Hacer lo correcto no debería doler tanto, ¿verdad?

—¿Es por la propuesta de ese chico? —Sonrió al ver mi sorpresa—. Cuando llegó nos explicó a nana y a mí el porqué de su visita, nos dijo que había estado persiguiéndote para que aceptaras ser su pareja de patinaje. —Me apartó el pelo de la cara y me lo sujetó tras la oreja—. ¿Le has dicho que no?

Asentí y una nueva oleada de lágrimas me empañó los ojos.

—Cielo, escúchame. No puedes sentirte culpable por querer seguir adelante. Lo que ocurrió fue una tragedia y tú una de las víctimas, no la causante, por eso no deberías castigarte como lo haces. Sé el amor que sientes por Nick, os he visto crecer juntos. —Me acarició los brazos en pasadas lentas y tiernas—. Ya eres adulta y madura para tomar tus propias decisiones y cometer tus propios errores, aunque me gustaría que pensaras en algo: dentro de diez años, ¿podrás mirar atrás y no arrepentirte de la decisión que has tomado? Si la respuesta es sí, seca esas lágrimas y ven abajo a ayudarnos a tu abuela y a mí a preparar el almuerzo. Si es que no, ya puedes salir corriendo a buscar a ese muchacho. Solo te pido que seas sincera contigo misma, que te olvides de todo y de todos y te limites a escuchar a tu corazón, por difícil que sea. —Me dedicó una sonrisa triste—. Sé lo que es mirar atrás y desear haber tomado otras decisiones, no quiero que tú tengas que ansiar lo mismo.

Me abracé a mi madre.

Sabía lo que clamaba hasta la última fibra de mi ser: volver al hielo. Sin embargo, a una parte de mí le pesaba lo injusto que era que yo tuviera esa oportunidad y Nick no. Aun así, mi madre tenía razón, por mucho que aceptar la oferta de Misha me hiciera sentir que traicionaba a mi mejor amigo, estaba segura de que con el paso de los años sería incapaz de mirar atrás y no preguntarme qué podría haber sido. Y eso acabaría en resentimiento hacia Nick y hacia mí misma, lo que me dejaba una sola opción: ser egoísta.

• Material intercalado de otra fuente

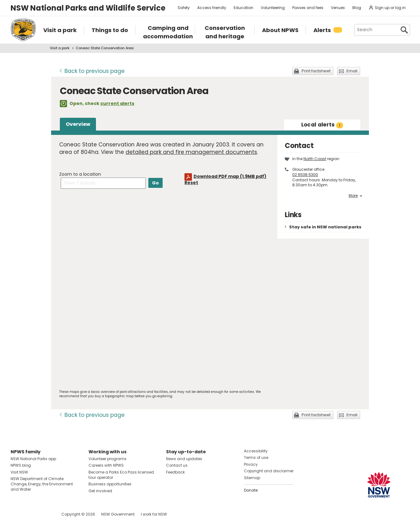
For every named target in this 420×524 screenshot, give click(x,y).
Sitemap (252, 478)
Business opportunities (110, 484)
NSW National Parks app (33, 459)
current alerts (117, 103)
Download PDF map (230, 176)
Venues (338, 7)
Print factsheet (316, 71)
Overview (78, 124)
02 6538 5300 (305, 174)
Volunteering (273, 7)
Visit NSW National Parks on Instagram (30, 514)
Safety (184, 7)
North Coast (315, 159)
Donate (251, 490)
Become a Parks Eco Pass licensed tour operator (121, 475)
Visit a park (60, 48)
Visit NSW (19, 472)
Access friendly (212, 7)
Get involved (100, 491)
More (355, 196)
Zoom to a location (80, 174)
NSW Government (118, 514)
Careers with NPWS (106, 465)
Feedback (175, 472)
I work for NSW (154, 514)
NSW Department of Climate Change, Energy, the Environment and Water (42, 484)
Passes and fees (308, 7)
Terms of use (256, 457)
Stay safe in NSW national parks (325, 227)
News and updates (184, 459)
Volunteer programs (107, 459)
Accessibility (256, 451)
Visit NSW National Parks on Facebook (16, 514)
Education (243, 7)
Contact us (177, 465)
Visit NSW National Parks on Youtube (43, 514)
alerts (322, 125)
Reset (191, 183)
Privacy (251, 464)
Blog (357, 7)
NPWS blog (21, 465)
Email (352, 71)
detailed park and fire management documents (191, 152)
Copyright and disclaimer (269, 471)
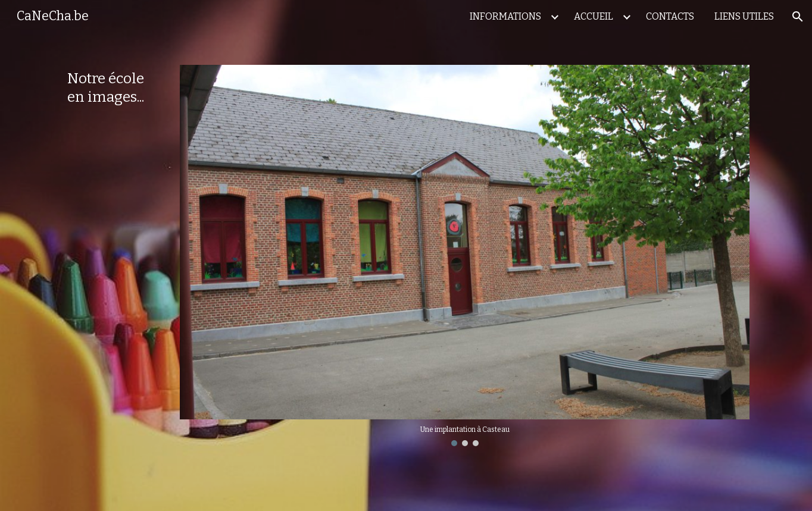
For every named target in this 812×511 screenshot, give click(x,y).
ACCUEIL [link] (594, 16)
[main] (113, 88)
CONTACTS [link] (670, 16)
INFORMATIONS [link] (505, 16)
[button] (798, 17)
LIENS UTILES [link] (744, 16)
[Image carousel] (464, 255)
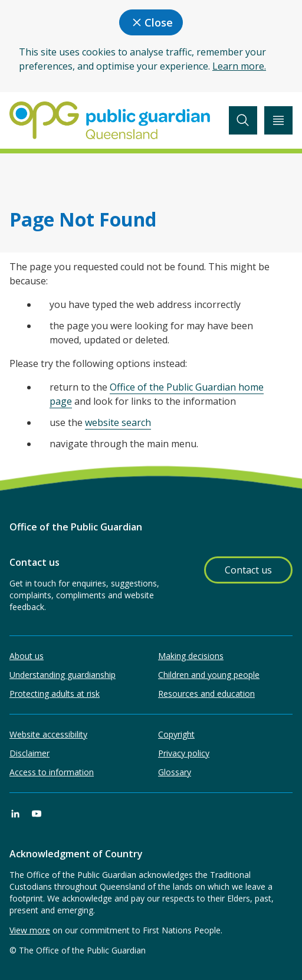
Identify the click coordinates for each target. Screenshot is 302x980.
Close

Ya lidiaría con las consecuencias.

—Creo que voy a tener que salir corriendo.

Mi madre me soltó para mirarme con una sonrisa satisfecha que suavizó el peso que sentía en el pecho.

—No hace falta. —Me detuvo agarrándome de la muñeca—. Está en el jardín de atrás, le pedí que se quedara un rato.

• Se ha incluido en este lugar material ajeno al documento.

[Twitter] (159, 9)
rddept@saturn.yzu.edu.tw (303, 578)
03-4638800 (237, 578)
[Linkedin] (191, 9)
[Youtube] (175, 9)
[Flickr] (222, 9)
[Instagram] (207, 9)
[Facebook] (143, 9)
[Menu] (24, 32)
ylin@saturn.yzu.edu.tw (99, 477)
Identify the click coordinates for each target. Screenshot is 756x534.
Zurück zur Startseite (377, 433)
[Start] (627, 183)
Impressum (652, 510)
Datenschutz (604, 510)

Cómo no, Grace Owens estaba en todo.

—Eres la mejor, mamá.

—Yo no diría tanto. —Rio.

Salí corriendo de mi habitación, bajé los peldaños de dos en dos, crucé el salón, la cocina y salí por la puerta trasera.

Estaba sentado en los escalones de madera que daban al jardín, con una cerveza en una mano y los dedos de la otra entre las orejas de Sam, que estaba acostado a su lado. Gandalf ocupaba todo el espacio bajo sus pies. Los tres miraron en mi dirección tan pronto di un par de pasos hacia ellos. Misha dejó la lata en una esquina y se levantó despacio.

—Tu madre me pidió que me quedara —dijo metiéndose las manos en los bolsillos traseros del pantalón vaquero.

—Lo sé.

Estuve a punto de echarme a reír por lo absurdo que resultaba que, de repente, alucinara con la idea de que Mikhail Egorov estuviera en mi casa y yo fuera a aceptar convertirme en su pareja de danza sobre hielo.

—Repítelas una última vez.

No hizo falta que dijera a qué me refería.

—Dime que sí.

Inspiré y respondí a la vez que asentía:

—Sí. —Me miró exultante y luego soltó una carcajada—. ¿Qué?

Ladeó la cabeza y sonrió hasta que se le marcaron los hoyuelos.

—Que nunca he practicado bailes de salón.